Yaakov uses the same verb for ripping apart: טָרֹ֥ף טֹרַ֖ף. There’s a line of midrashic commentary that sees in this statement by Yaakov some intimations of prophetic awareness that Yosef was not literally killed, but that he was in a dangerously unstable situation. Rashi brings the midrash that the “wild animal” would be Potiphar’s wife who would try to seduce him. Similarly, some midrashim point out that טָרֹ֥ף טֹרַ֖ף יוֹסֵֽף can be understood figuratively – that Yosef’s life situation gets torn apart and mixed up repeatedly. But just as mixing up the lots as the Kohen Gadol puts his hands in the box reveals pure divine Will, and just as shuffling a deck of cards allows new combinations to emerge, so, too, the series of shake-ups in Yosef’s life in this week’s parashah, from pampered son to slave to prisoner, reveal God’s pure will and allow new and creative possibilities to emerge that guide Yosef to fulfill his destiny. Yosef responds to these extreme shake-ups in his life with resilience and adaptability, maintaining his balance and his core principles, and staying ready to seize opportunities when they present themselves.

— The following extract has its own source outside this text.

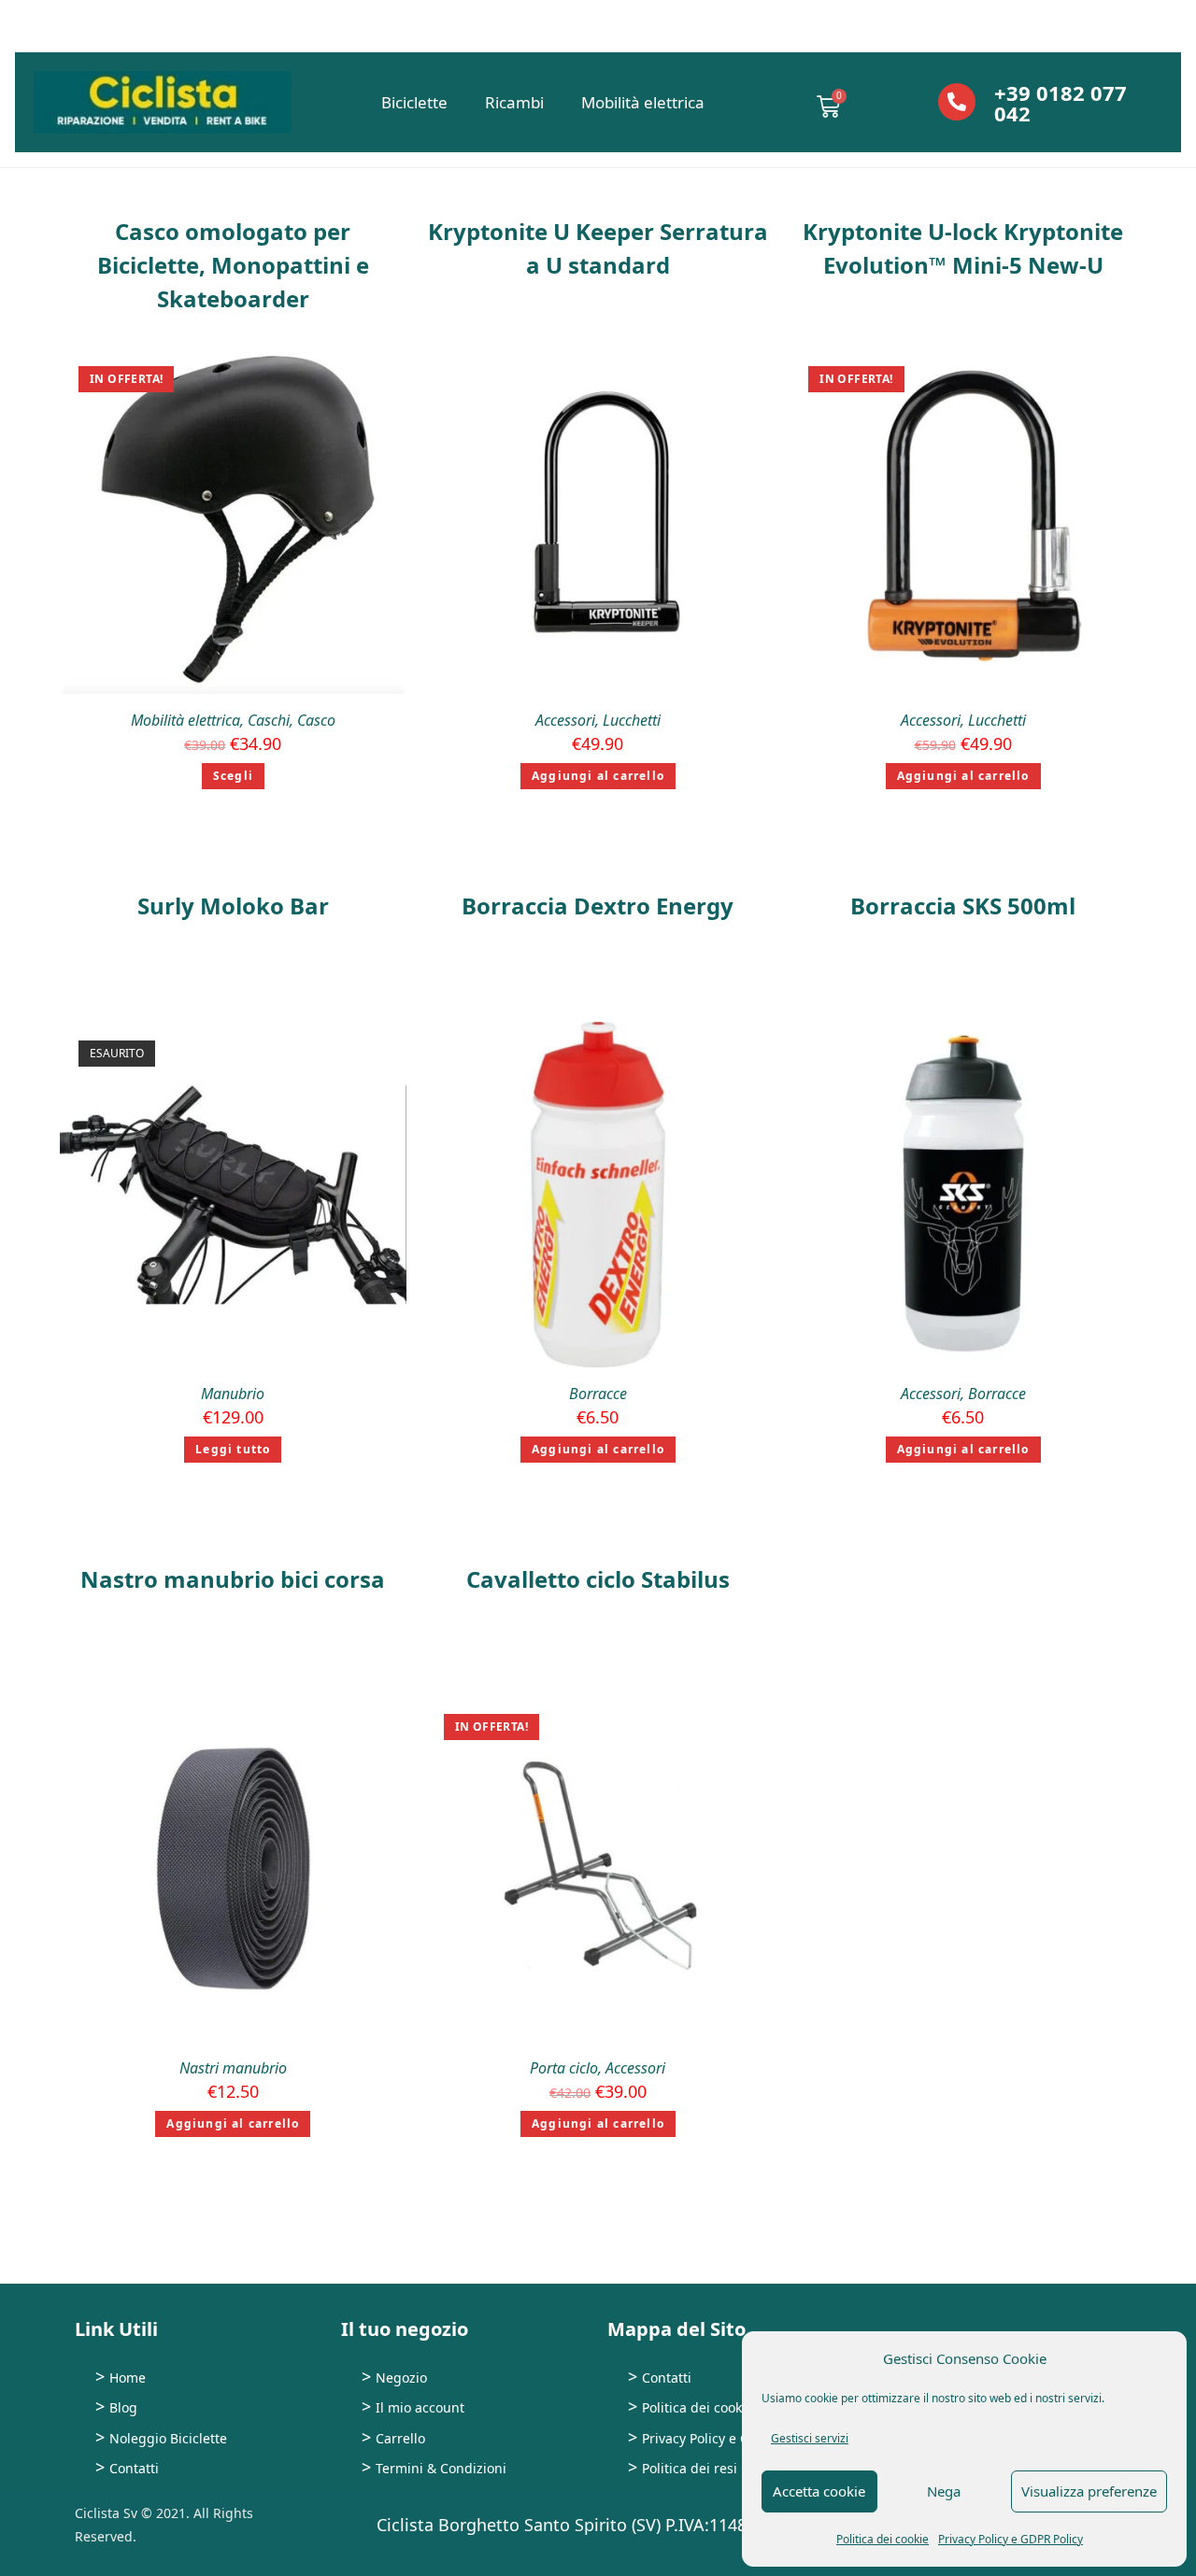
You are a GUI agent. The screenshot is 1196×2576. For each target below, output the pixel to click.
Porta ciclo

This week we begin celebrating Hanukkah, commemorating the victory of the Hashmonaim over the oppressive Syrian Hellenists. Their God-guided victory also took advantage of the complex political and military situation of the time, a shuffled deck, with principled action, courage and adaptability.
These approaches to challenging times stand as a model for all of us during the multiple shake-ups we are all going through during this pandemic. We, too, need to find our resources of resilience, to adapt as necessary without stubborn rigidity, in a manner both flexible and principled. The deck has surely been shuffled, and God is the Dealer – who knows what possibilities can emerge?